You've heard that someone has died. Maybe a friend's parent, a colleague's partner, a neighbour you only saw in passing. The first thing most of us do is sit looking at a blank screen wondering what on earth to write. The second thing we do is put it off. And then it's a week later and we still haven't said anything and now it feels even worse.
This guide is for that moment. The thing to know first is: what you say matters far less than the fact that you said anything at all. The "perfect" message doesn't exist. Saying something imperfect today is much better than saying something polished in three weeks.
The shortest version that always works
I'm so sorry to hear about [Name]. Thinking of you and your family.
That's it. Two sentences. You don't have to do more. If you can't think of anything else, send that, and send it now.

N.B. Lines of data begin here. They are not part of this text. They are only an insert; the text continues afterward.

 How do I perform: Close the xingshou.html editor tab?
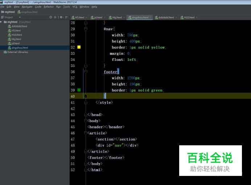coord(151,17)
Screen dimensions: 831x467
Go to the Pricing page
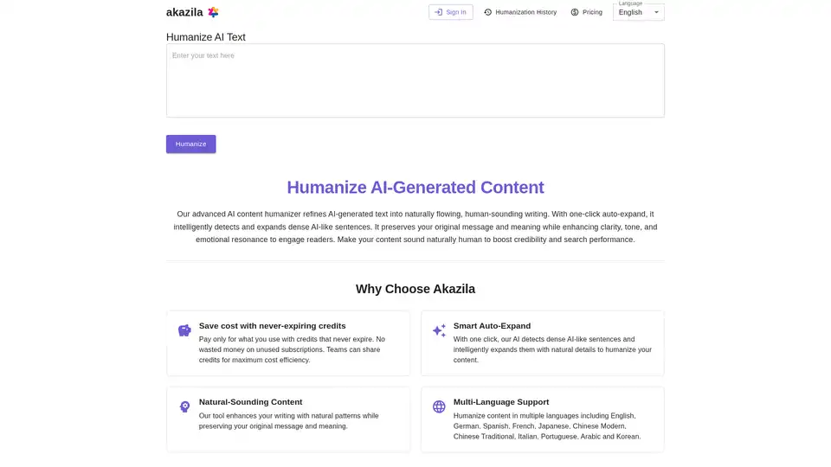(x=592, y=12)
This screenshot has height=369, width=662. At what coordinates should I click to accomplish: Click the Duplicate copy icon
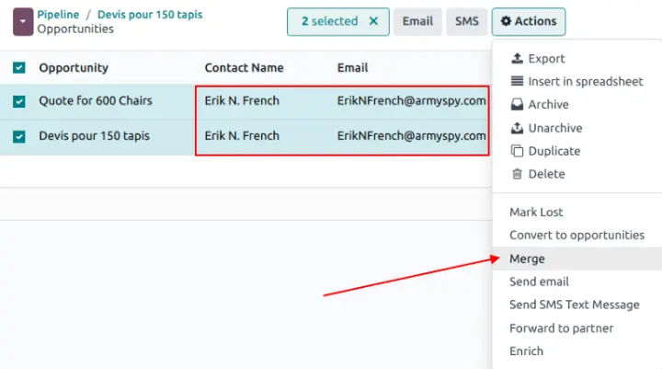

The structure that helps when you want to say more
If you have a relationship to the deceased or to the person you're writing to, a slightly longer message might come naturally. The structure that almost always works:
- Acknowledge what's happened — directly. Don't dance around it.
- Say something about the person who died — a memory, a quality, what they meant to you, even something small.
- Offer something tangible — not a vague "let me know if you need anything" (people never do), but a specific thing. A meal dropped off. A walk together next week. School pickup for the kids on Tuesday.
You don't have to do all three. One of them is plenty.
Examples for different relationships
For someone you knew well
I was so sorry to hear about Sarah. I keep thinking about that summer we all spent in Cornwall — she was the only one who could make all the kids sit still long enough for that group photo. I have it on my fridge still. I'll bring lasagne round on Thursday — leave the door on the latch and I won't disturb you. Just thinking of you all.
For a colleague who's lost a parent
James, I'm really sorry to hear about your dad. From the way you talked about him I always got the sense he was a really good one. Take whatever time you need — I'll cover the Thursday meeting and check in on the Henderson account. There's no rush back. Thinking of you.
For someone you barely knew (a friend's spouse, a neighbour)
I was so sorry to hear about your wife. I didn't know her well but she always had a kind word for me at the school gate. Thinking of you and the children.
For someone older that you only met once or twice
I'm so sorry to hear that your grandmother has passed away. From the way you spoke about her she sounded a remarkable woman. Sending love to your whole family.
When you really didn't know them at all
I just heard about your dad. I didn't have the chance to meet him but I know how much he meant to you. Thinking of you.
What to avoid
None of these are catastrophic, but they all tend to land badly:
- "Everything happens for a reason" — even if you believe it, it's not what someone wants to hear. Skip.
- "They're in a better place" — assumes the bereaved person's faith and assumes a comfort that often isn't felt yet. Skip.
- "I know exactly how you feel" — you don't, even if you've experienced loss yourself. Try "I can only imagine" or just "I'm so sorry".
- "At least…" — anything that starts with "at least" is going to invalidate the loss. *"At least it was peaceful." "At least they're not in pain anymore." "At least they had a long life."* Skip them all.
- "Let me know if there's anything I can do" — kind but useless. People in grief almost never have the energy to ask for help. Be specific instead.
- Asking how they died — unless they bring it up, don't.
- Talking about your own loss — if you've lost someone too, save it for a face-to-face conversation later. The condolence message is about them, not you.
If you want to send something more than words
- A handwritten card. Old-fashioned, takes 5 minutes, means everything.
- Flowers — but check first whether the family has asked for "donations in lieu". Many do.
- A donation to the charity the family has nominated. Often more meaningful than flowers.
- A specific meal at a specific time. "I'll drop a curry round on Sunday at 6 — no need to invite me in" beats "let me know if you need anything" by a country mile.
- A memory. A photo you took years ago. A funny anecdote. A note about something the person did that made a difference. These are gold to a grieving family.
If they've shared a memorial page online
Many families now create an online memorial page where anyone can read about the person, find service details, and leave a written message of condolence. If you've been sent a link to one, leaving a message there has a few advantages over a private text:
- The family can read it when they're ready (not when their phone pings)
- Other people who knew the person see it too — there's something powerful about a page filling up with memories from across someone's whole life
- It becomes a permanent record they can return to
If you're posting on a memorial page, the same rules apply: short is fine, specific memory is gold, "thinking of you" is enough.
If you've left it too long
It's never too late. A message a month or six months after the funeral, when most people have moved on and the bereaved are at their loneliest, is often the most appreciated of all.
I've been thinking about you. I know it's been a while since [Name] passed but I wanted to say I still think of them often. How are you, really?
That's it. Send the imperfect message. Today.